Each person who enters will have one chance to win one of two ARCs up for grabs, no matter how many tales you enter…though I admit a special glow of thanks to those who entered more than one.    A random number generator will toss me the numbers, and I will announce the winners tomorrow (if we don’t have a power outage or something else happens to prevent me…this is winter, after all, even in Texas.)    Winners will then have 48 hours to send me their package-mail address, and the books will go out by the end of the week (I’m not sure when our local post office will close, other than New Year’s Day, but it often has restricted hours around holidays.)
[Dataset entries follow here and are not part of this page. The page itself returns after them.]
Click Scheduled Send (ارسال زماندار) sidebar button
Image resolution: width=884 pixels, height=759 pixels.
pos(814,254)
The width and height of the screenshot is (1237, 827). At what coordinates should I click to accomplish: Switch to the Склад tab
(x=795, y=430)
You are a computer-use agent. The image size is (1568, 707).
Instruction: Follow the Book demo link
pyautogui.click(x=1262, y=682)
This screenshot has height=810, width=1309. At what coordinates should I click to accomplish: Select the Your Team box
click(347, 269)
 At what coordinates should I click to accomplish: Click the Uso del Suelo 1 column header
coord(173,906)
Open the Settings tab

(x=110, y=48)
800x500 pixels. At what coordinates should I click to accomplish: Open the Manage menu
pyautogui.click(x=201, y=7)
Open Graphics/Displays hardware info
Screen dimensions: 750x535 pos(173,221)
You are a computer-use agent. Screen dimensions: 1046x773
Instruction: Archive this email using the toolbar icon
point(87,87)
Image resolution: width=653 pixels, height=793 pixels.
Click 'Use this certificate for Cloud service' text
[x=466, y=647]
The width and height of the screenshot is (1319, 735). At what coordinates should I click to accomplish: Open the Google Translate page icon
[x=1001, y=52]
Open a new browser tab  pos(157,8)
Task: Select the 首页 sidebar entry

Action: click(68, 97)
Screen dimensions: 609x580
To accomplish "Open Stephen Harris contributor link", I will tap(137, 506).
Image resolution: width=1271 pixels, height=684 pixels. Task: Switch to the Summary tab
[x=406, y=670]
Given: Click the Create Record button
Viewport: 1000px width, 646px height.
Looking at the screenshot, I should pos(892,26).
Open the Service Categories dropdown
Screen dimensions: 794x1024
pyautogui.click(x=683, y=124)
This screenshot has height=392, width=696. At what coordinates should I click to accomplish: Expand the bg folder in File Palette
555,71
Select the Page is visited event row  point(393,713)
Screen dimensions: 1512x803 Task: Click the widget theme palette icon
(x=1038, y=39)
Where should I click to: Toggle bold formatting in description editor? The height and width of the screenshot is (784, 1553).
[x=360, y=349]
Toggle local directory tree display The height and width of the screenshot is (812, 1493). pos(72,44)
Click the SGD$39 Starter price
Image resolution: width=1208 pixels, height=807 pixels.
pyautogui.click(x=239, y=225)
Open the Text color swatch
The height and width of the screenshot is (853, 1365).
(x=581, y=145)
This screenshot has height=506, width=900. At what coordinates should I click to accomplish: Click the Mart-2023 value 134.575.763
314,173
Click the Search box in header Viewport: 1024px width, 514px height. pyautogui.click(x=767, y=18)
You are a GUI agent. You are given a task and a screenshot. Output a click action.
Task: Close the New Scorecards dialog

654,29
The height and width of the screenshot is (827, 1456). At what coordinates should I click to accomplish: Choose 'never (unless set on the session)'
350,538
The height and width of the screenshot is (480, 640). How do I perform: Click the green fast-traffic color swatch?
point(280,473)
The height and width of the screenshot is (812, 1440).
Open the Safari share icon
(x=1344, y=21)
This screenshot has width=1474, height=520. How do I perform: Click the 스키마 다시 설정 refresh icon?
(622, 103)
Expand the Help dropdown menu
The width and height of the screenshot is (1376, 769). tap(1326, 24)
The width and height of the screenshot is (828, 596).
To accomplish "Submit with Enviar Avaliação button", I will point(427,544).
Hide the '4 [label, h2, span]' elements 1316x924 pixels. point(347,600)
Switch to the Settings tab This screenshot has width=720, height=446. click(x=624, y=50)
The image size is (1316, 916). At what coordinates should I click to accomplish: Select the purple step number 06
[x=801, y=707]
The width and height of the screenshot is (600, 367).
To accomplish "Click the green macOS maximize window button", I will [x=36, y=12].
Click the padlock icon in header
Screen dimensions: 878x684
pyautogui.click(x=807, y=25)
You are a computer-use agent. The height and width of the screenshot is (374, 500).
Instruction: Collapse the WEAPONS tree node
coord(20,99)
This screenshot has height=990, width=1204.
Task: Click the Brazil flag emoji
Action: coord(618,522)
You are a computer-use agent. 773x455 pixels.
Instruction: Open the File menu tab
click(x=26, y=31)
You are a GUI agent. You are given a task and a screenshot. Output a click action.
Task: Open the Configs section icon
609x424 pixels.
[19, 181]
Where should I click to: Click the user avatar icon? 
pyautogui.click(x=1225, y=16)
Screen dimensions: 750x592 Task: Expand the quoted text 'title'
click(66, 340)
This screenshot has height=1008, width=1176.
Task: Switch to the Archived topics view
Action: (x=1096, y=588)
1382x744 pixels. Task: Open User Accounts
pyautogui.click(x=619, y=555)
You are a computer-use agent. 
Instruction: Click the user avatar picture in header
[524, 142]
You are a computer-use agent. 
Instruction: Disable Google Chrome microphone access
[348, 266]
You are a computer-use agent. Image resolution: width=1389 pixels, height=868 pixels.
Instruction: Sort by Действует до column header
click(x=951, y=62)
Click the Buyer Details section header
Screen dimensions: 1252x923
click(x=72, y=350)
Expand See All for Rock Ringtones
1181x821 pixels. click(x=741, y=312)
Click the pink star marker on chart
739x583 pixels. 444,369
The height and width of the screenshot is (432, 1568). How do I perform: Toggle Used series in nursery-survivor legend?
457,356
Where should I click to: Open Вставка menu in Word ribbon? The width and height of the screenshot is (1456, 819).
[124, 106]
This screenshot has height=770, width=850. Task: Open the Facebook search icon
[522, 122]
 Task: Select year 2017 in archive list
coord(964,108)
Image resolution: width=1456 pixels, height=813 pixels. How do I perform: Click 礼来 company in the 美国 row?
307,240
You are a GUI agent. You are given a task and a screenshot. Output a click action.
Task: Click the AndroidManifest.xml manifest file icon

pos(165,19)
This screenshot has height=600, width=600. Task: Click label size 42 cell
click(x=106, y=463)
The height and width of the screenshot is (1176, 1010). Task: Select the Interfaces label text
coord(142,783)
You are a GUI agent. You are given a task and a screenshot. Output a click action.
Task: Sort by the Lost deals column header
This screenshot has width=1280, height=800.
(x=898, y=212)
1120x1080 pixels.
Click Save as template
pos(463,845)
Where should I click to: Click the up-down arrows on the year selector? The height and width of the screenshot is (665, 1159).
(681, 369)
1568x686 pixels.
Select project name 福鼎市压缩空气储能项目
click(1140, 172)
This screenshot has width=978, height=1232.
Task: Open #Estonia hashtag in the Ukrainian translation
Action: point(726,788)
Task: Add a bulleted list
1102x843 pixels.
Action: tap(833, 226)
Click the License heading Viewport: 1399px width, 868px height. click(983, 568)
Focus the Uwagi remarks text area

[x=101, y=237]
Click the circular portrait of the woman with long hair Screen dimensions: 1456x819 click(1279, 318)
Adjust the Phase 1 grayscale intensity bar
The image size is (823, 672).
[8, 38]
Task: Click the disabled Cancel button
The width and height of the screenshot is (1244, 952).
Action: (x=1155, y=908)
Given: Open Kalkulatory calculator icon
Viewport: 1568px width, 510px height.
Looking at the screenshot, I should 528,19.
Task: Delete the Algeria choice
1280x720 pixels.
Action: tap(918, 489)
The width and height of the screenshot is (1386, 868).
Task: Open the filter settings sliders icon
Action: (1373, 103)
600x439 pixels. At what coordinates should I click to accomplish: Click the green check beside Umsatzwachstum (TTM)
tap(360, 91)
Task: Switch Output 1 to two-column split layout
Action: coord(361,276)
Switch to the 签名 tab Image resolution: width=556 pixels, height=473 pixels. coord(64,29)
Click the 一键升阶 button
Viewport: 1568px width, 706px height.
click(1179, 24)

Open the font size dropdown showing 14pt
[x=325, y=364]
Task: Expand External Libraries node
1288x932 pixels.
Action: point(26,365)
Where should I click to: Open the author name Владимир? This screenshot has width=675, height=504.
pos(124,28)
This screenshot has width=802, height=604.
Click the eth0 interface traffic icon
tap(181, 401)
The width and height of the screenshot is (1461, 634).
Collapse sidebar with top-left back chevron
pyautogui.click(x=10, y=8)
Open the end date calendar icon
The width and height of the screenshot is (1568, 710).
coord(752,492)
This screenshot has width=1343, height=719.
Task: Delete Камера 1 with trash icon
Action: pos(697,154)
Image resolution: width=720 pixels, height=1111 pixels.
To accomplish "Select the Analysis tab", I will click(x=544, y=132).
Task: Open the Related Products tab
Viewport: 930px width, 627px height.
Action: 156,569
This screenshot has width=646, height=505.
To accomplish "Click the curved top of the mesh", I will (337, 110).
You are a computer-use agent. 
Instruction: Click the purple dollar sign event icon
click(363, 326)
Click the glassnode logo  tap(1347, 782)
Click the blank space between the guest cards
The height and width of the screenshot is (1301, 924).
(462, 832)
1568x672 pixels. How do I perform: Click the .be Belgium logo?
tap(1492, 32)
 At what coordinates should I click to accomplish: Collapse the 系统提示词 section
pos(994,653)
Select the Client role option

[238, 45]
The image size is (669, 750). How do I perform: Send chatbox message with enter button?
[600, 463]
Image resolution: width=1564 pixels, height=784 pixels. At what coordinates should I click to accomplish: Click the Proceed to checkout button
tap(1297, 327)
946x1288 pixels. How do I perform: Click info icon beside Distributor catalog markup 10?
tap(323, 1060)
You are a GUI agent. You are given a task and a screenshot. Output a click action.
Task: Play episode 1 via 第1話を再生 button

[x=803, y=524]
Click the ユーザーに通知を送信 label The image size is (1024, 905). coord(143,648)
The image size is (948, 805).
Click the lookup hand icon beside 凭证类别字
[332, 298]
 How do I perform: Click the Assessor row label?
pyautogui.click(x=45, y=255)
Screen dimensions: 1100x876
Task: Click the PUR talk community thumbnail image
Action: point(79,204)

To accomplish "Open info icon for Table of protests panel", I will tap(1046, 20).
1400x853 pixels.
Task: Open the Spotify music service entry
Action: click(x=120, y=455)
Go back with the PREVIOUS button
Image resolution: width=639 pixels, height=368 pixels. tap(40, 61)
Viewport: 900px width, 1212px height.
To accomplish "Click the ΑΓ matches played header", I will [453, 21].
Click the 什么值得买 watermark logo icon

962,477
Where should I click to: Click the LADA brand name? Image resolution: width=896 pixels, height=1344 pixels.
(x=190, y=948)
Ideas come not to those who wait, but those who set fingers to the keyboard and start.  9.5 hours is plenty of time for a couple of paragraphs.

12 Comments »

  • Comment by Iphinome — December 30, 2013 @ 12:06 am

    1

    I show it as

    1 lise
    2 Annabel
    3 Wickersham’s Conscience
    4 Jenn
    5 Jonathan Schor
    6 Nadine Barter Bowlus
    7 Mette
    8 GinnyW
    9 Fred
    10 Gareth
    11 Daniel Glover
    12 Iphinome
    13 pjm
    14 Catmadknitter
    15 Linda (though there seems to be some confusion about a deleted post)
    16 LARRY LENNHOFF


  • Comment by elizabeth — December 30, 2013 @ 12:19 am

    2

    Thanks for the checkup, Iphinome. Your list agrees with mine. However, I’m wiped and will do the randomizing in the morning. Another Paksworld story sucked me in late last week and then tied itself in a knot…and this evening, after much wailing and woeing, it unkinked and allowed me to finish it. It’s been read aloud to husband and has gone by email to Alpha Readers #1 & #2.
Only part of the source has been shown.